E, assim, aquele que tanto amou seu próximo fez o que pôde, mesmo em seus pensamentos, para se colocar no lugar do outro, do leitor. Não demonstra as verdades da religião como se faz em geometria, de maneira abstrata. Instala-se no ponto de vista do homem natural, que pensa ser autossuficiente e que nada existe para além de si mesmo. Põe diante de seus olhos a imagem de seu ser, para que possa julgar, por si mesmo, se de fato é capaz de satisfazer-se. E com este fim toma emprestados, muitas vezes, os traços de seu mestre Montaigne, cujos pensamentos, simpáticos e zombeteiros, tornam-se, na pena de Pascal, amargos, perturbadores, desconcertantes. Quer mostrar aos libertinos que um estado de natureza pura, sem nenhum elemento sobrenatural, é, no homem, uma coisa impossível; que o homem encontra a satisfação de suas tendências e se realiza somente em Jesus Cristo. Por isso podemos crer, dando razão a Des Granges, que
Se morreu lamentando não ter terminado essa Apologia, meditada durante dez anos (e em meio a que sofrimentos!), esse livro de caridade em que, como Jesus, “pensava em nós na sua agonia” e com o qual esperava induzir tantos incrédulos a “buscar e encontrar” a fé, julgaria sem dúvida que seus esforços não foram vãos, de vez que há mais de duzentos anos os homens vêm cercando de respeito e admiração esse manuscrito quase ilegível […]. Talvez visse, mesmo, uma intenção da Providência no fato de a morte o ter impedido de terminar o livro. Uma Apologia da religião cristã, apresentando-se, sob esse título, como obra dogmática e edificante, teria atingido um número menor de leitores.
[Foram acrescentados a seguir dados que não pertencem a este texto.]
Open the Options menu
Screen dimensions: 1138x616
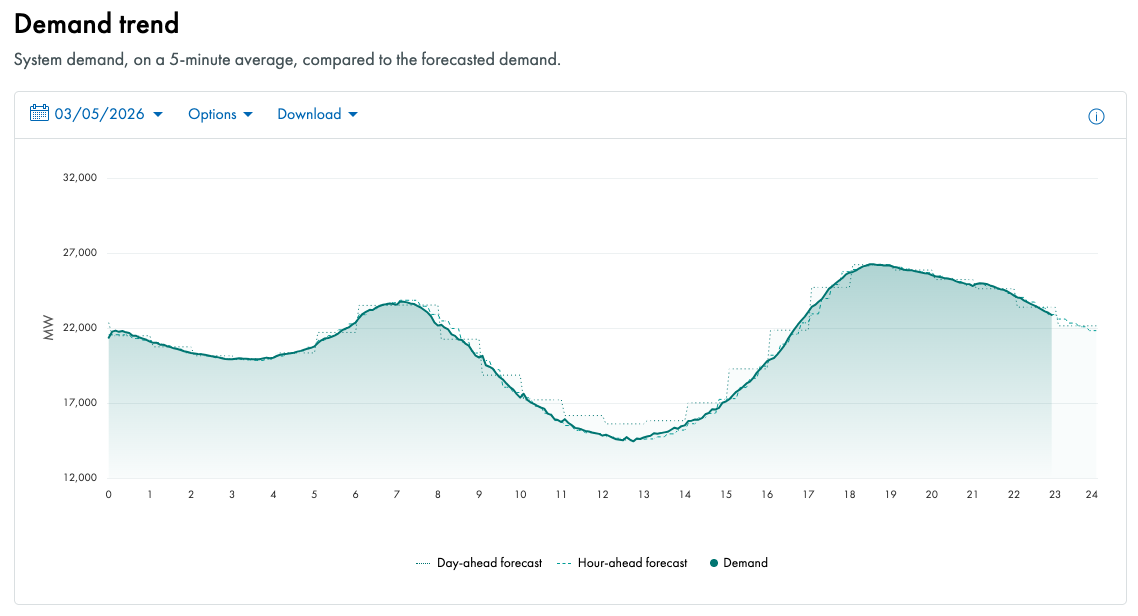pyautogui.click(x=212, y=114)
Os libertinos e livres-pensadores, a quem Pascal o destinava, teriam hesitado em abri-lo ou tê-lo-iam sistematicamente esquecido.
E assim podemos afirmar, de novo com Eliot, que “por causa de sua combinação única e equilíbrio de qualidades, não conheço nenhum escritor religioso mais pertinente ao nosso tempo”.
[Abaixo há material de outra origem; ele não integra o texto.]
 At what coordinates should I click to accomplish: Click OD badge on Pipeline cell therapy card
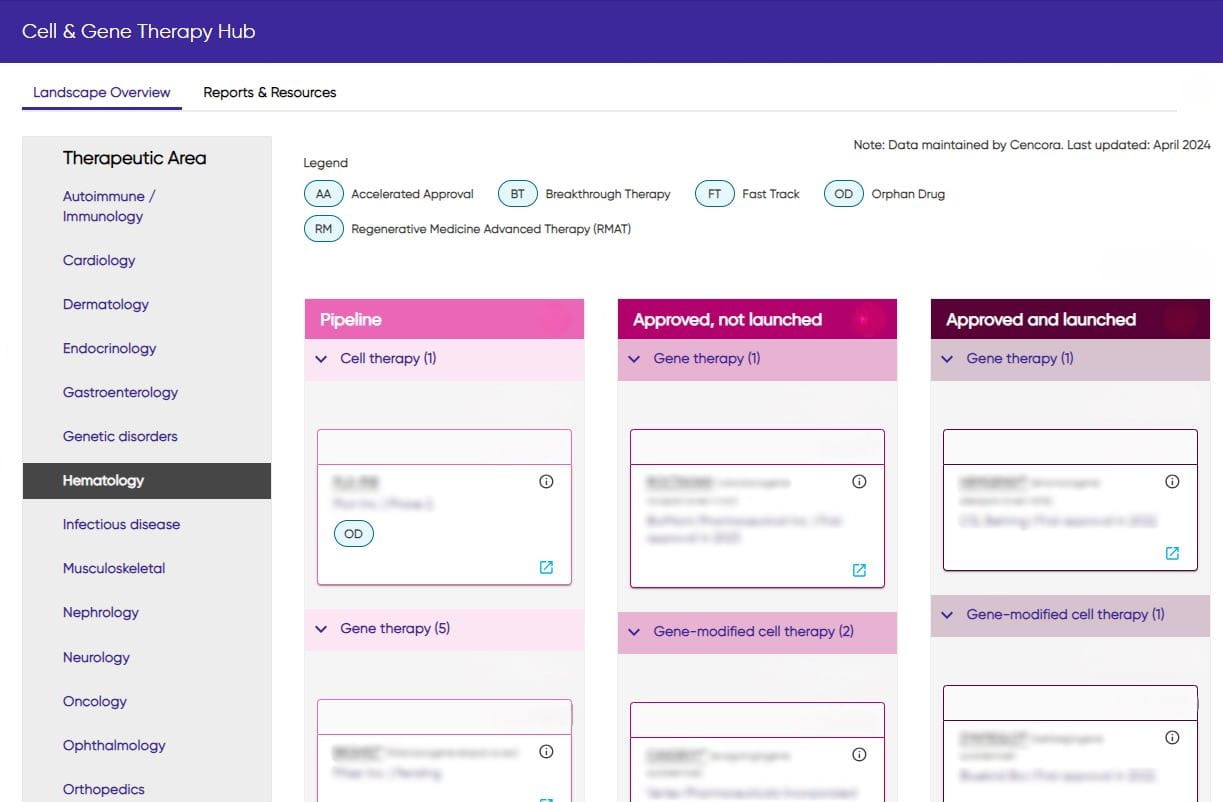353,534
Esse homem — que mesmo sendo tão grande em tudo, era simples como uma criança no que concerne à devoção; que não tinha afetação nem hipocrisia em sua maneira de agir, e assim como sabia elevar-se na penetração das mais altas virtudes, sabia baixar-se na prática das mais comuns —, ao receber a Santa Eucaristia, vertendo lágrimas de comoção, recebeu a bênção e, ecoando seu Memorial, disse as últimas palavras: “Que Deus não me abandone jamais”.